Bakary Sako's first-half strike was enough to separate the two sides at Selhurst Park, with the defeat in south London making it no wins in six for the Clarets in the Premier League.

Burnley weathered plenty of pressure from Palace in the first-half but could have snatched a point late on when Ashley Barnes was foiled by Wayne Hennessey with six minutes to go, and Dyche felt the point would have been just.

"I thought it was a close but no cigar afternoon," the Clarets chief said. "They were better than us in the first half, not by miles, just that feeling of a performance sometimes.

"Second half I thought we were at least decent and we probably deserved to scratch a draw out of the game in the end.

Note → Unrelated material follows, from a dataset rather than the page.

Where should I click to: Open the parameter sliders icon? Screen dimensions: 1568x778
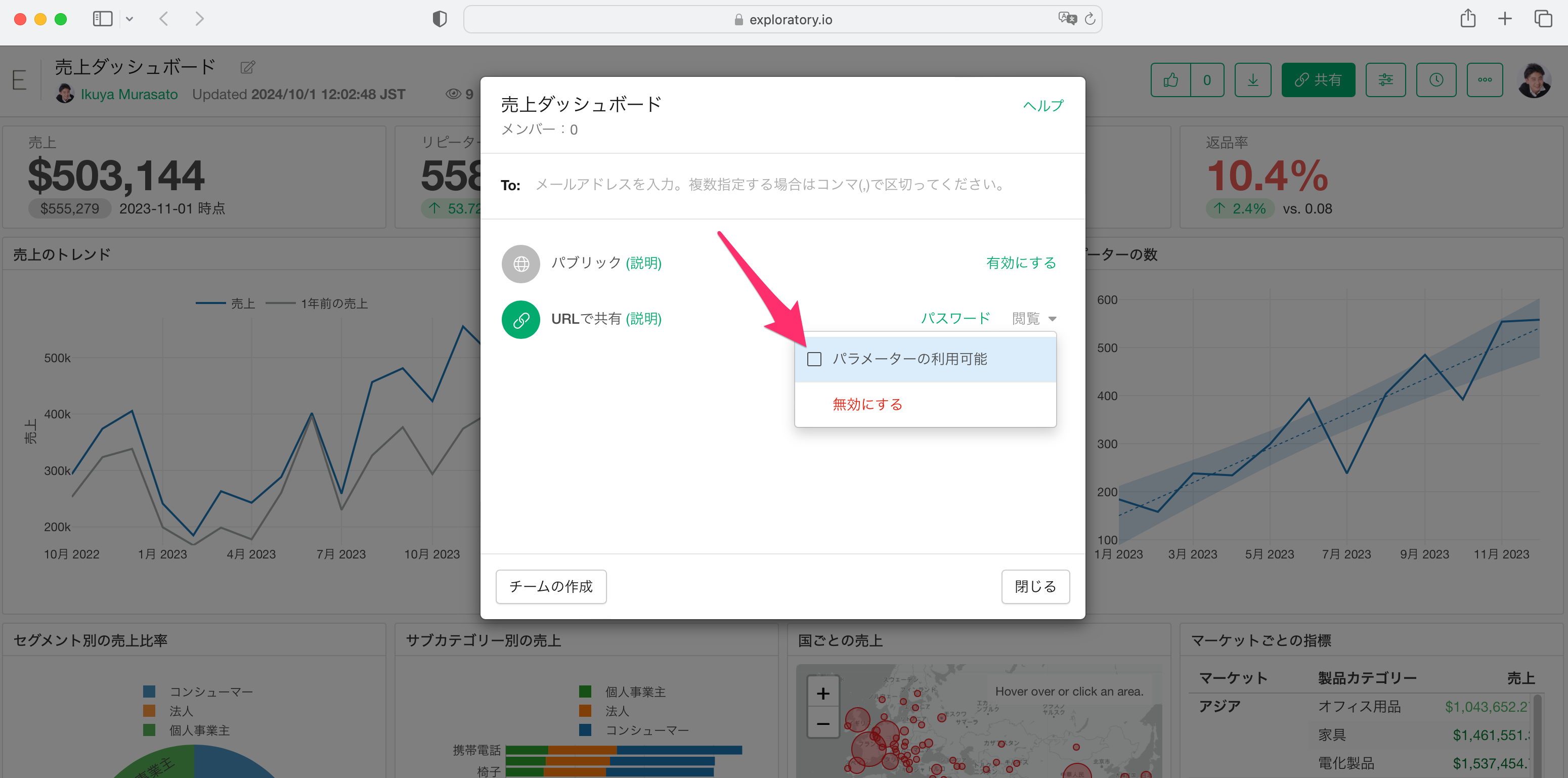pyautogui.click(x=1385, y=80)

"The margins were tight early season when we were winning and they’re tight now, I still think we’ve moved a long way from last season away from home, because second half we really took that game on today and arguably deserved to scratch something out of that game.

"Second half I was really pleased with the mentality, we took the game on, got much more on the front foot and started to really try and be more productive."

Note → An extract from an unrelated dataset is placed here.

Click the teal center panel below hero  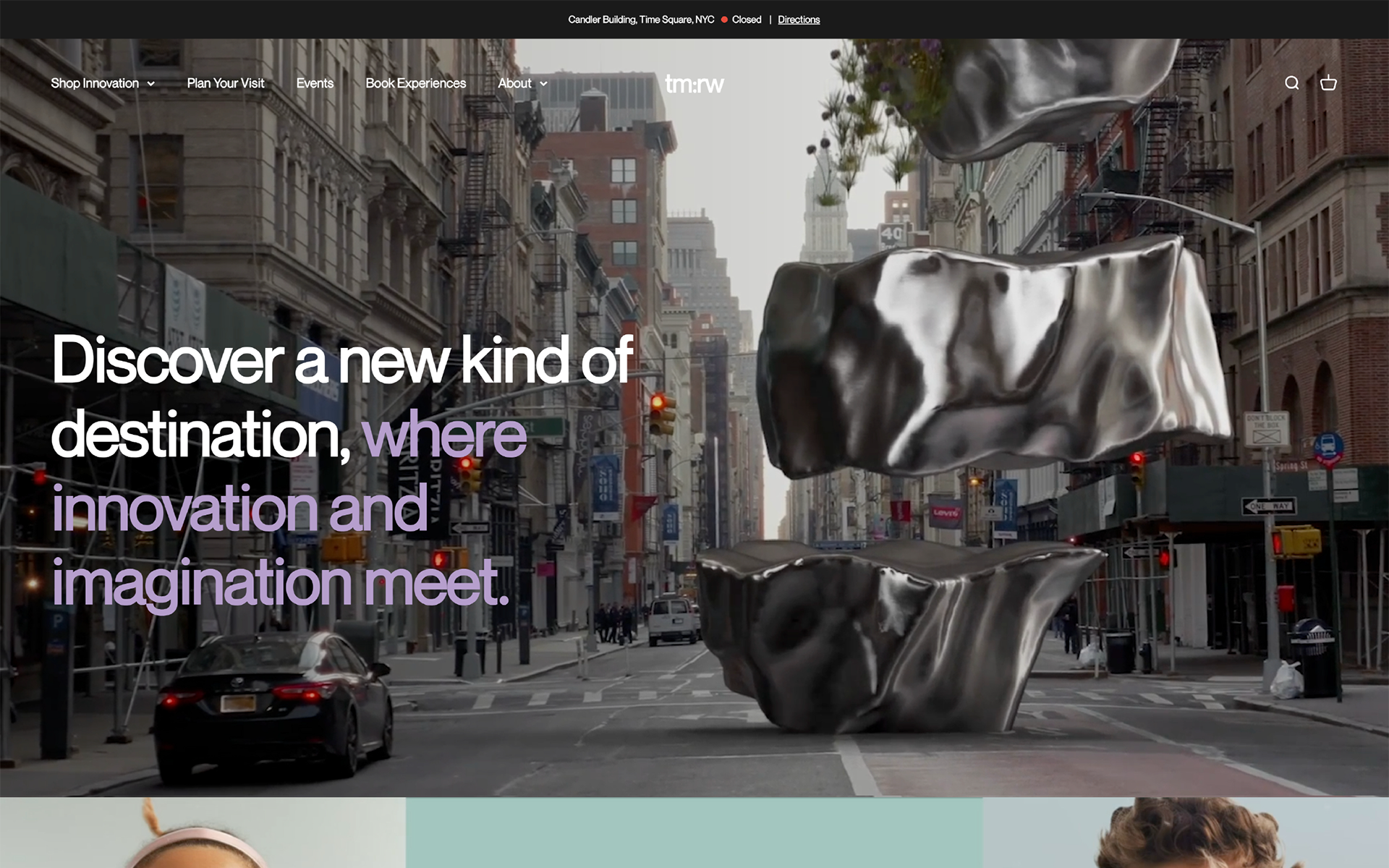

Dyche was pleased with the performances on Charlie Taylor and Steven Defour, with left-back Taylor recovering from a difficult start to cope well with the threat posed by Wilfried Zaha.

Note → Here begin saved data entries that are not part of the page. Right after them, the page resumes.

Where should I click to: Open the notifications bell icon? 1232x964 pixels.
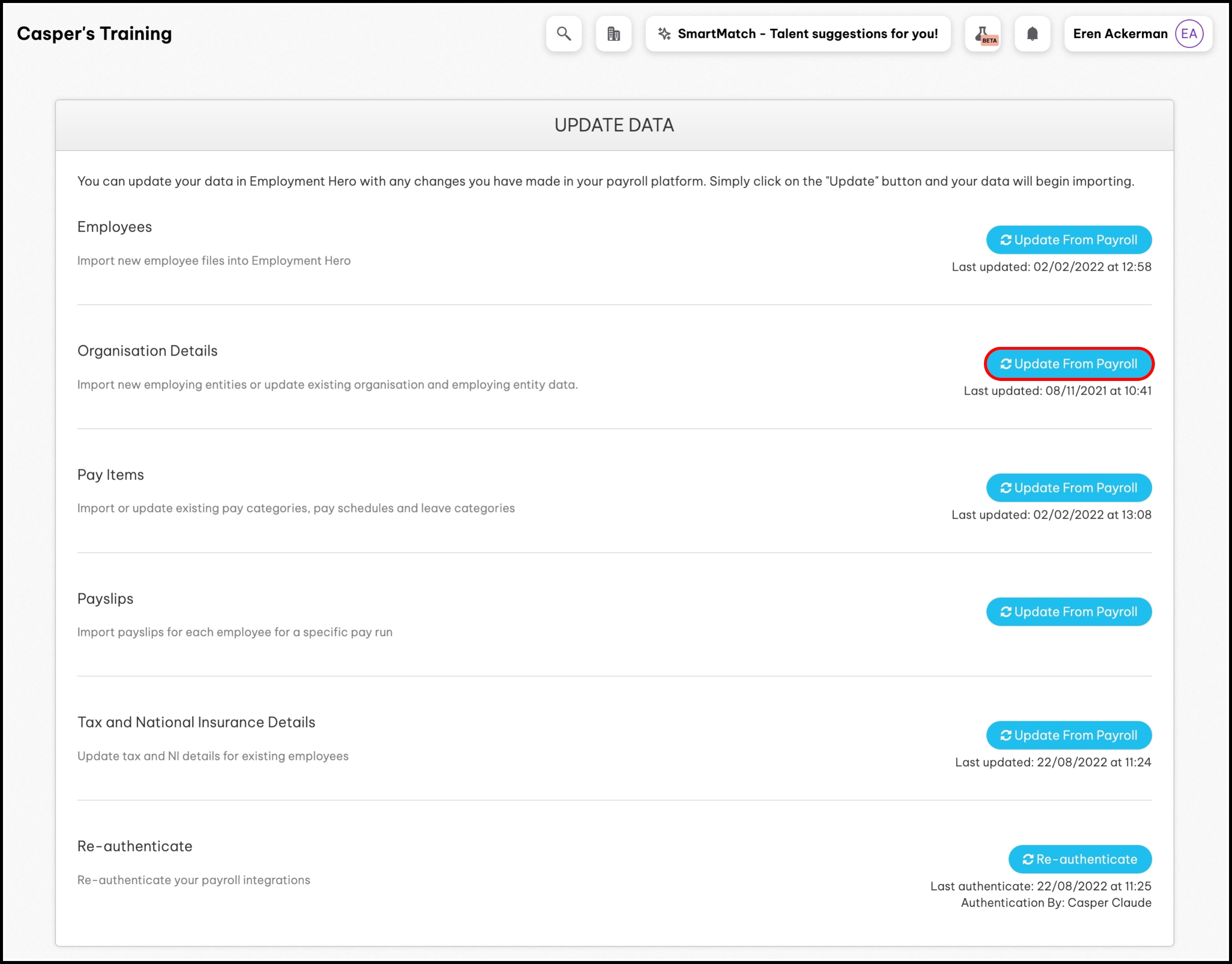point(1032,34)
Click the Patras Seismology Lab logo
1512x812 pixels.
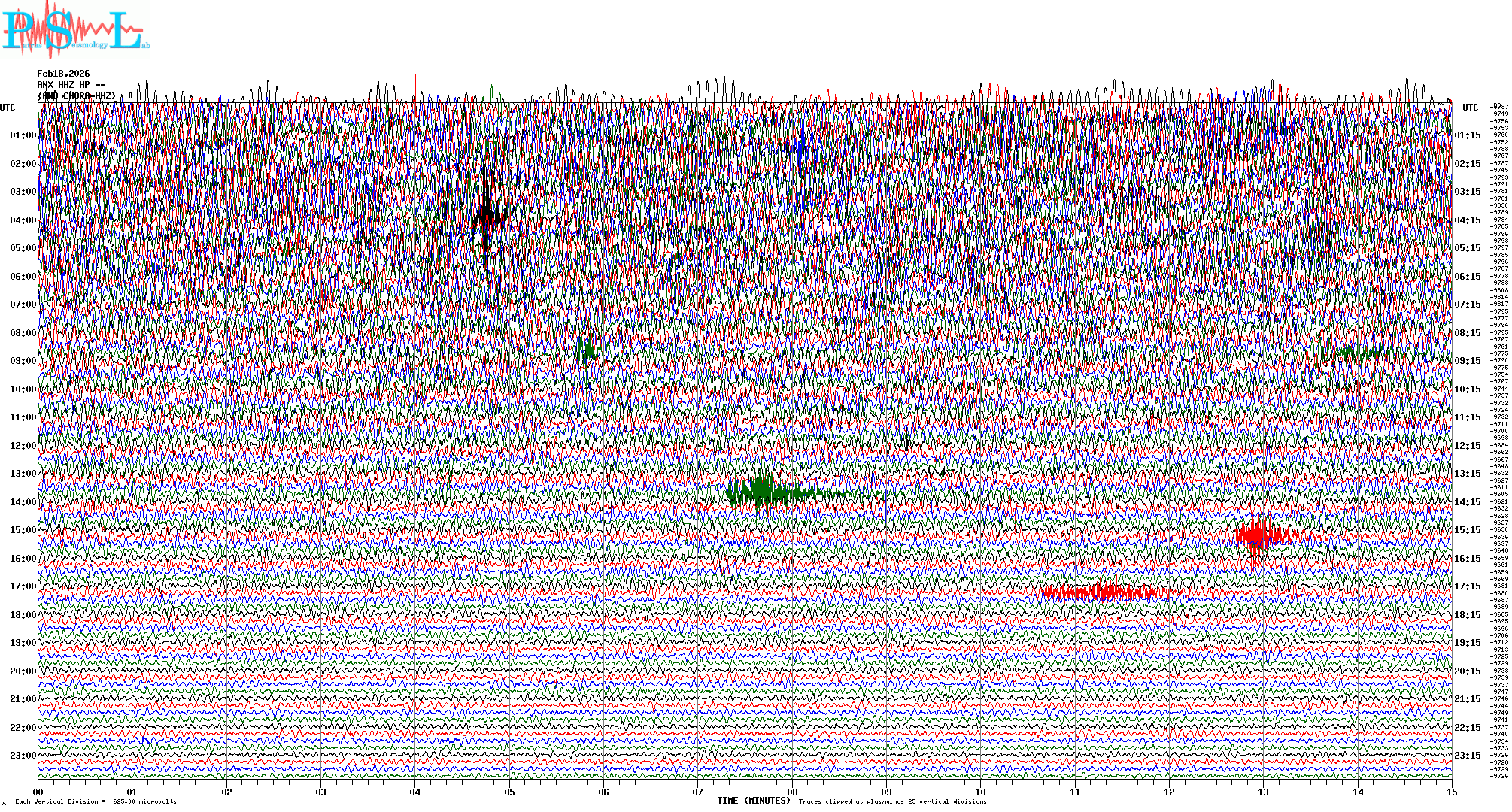coord(74,32)
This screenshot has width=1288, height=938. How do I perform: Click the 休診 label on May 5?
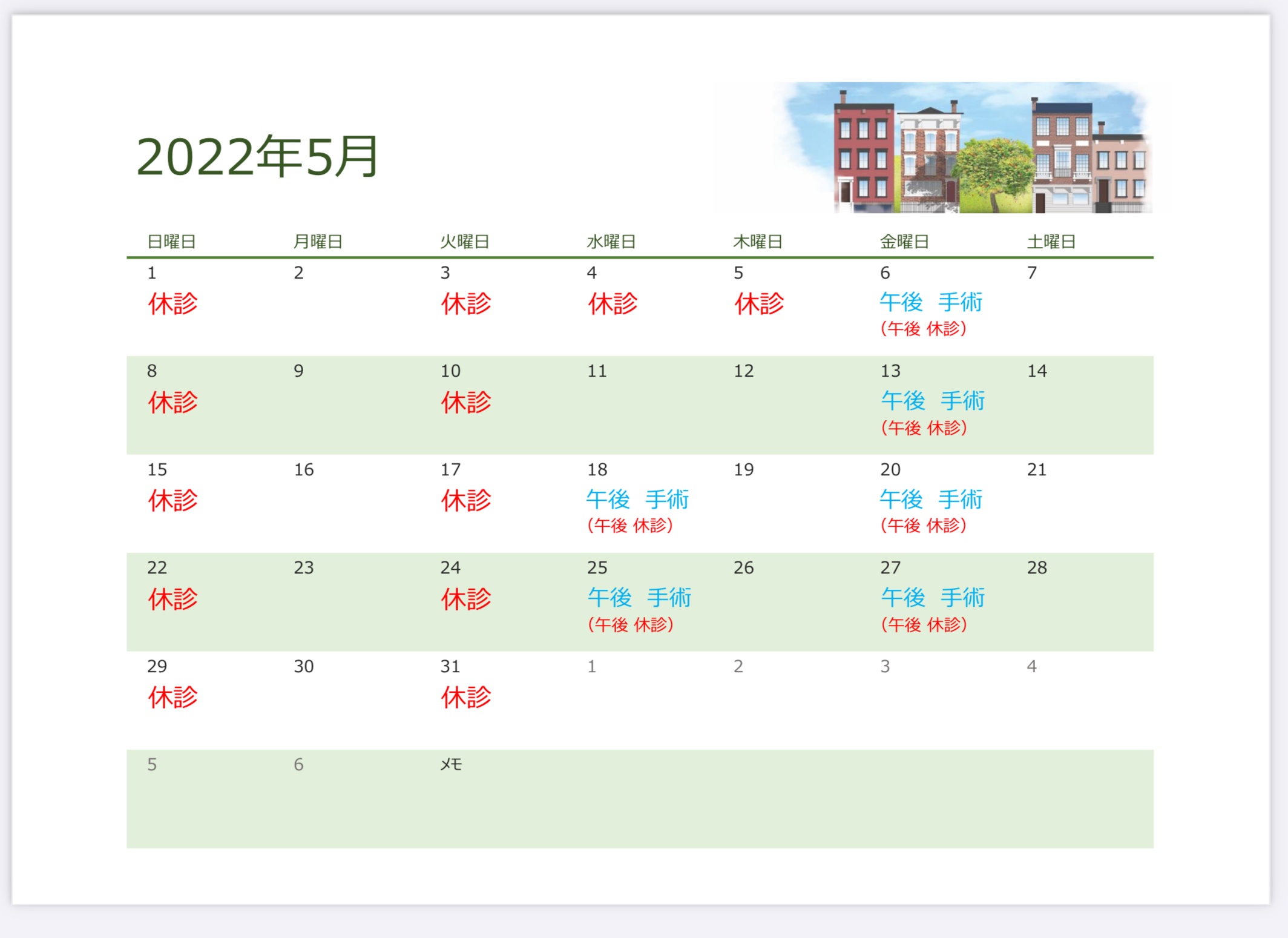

"I thought he was excellent. Charlie is still learning at this level," Dyche said.

"He’s just played against Sterling last week and then Zaha today and he’s done a really good job.

"I thought Steven Defour today was very good, in all ways."

Despite the run without a win Dyche isn't concerned and his happy to see his side continue to sit seventh in the Premier League.

"It’s a bit of a tough run at the minute but over the season it’s a hard one to judge, before this run we’d won three out of four and we were unlucky in the one we didn’t win," he said.

"A couple of decisions have against us in this run and a couple of injuries, so I’m not overly disappointed, and I’m certainly not disappointed when I look at the league table."

During the run Burnley were minutes away from winning at Old Trafford and had the better of a goalless draw at Huddersfield, but Dyche feels it's getting on the right side of those tight results that has been the difference since the early weeks of the season.

"Would have, could have, should have. That’s the difference," he said. "Early season we were making those our own, now it is making them, we have to do that, we have to make them come our way.

"Nobody in the Premier League waits for it to happen and I thought in the first half we were playing a bit like that, we’ll wait for it to come to us. The Premier League is just not like that.

"Second half we were much more productive in the manner we went about it. Sometimes it’s not just your performance, we’re playing a side that have lost one in 11, they’ve changed a bit, there’s more structure and simplicity to their game and sometimes it can just that when you’re playing teams at a good time or a bad time."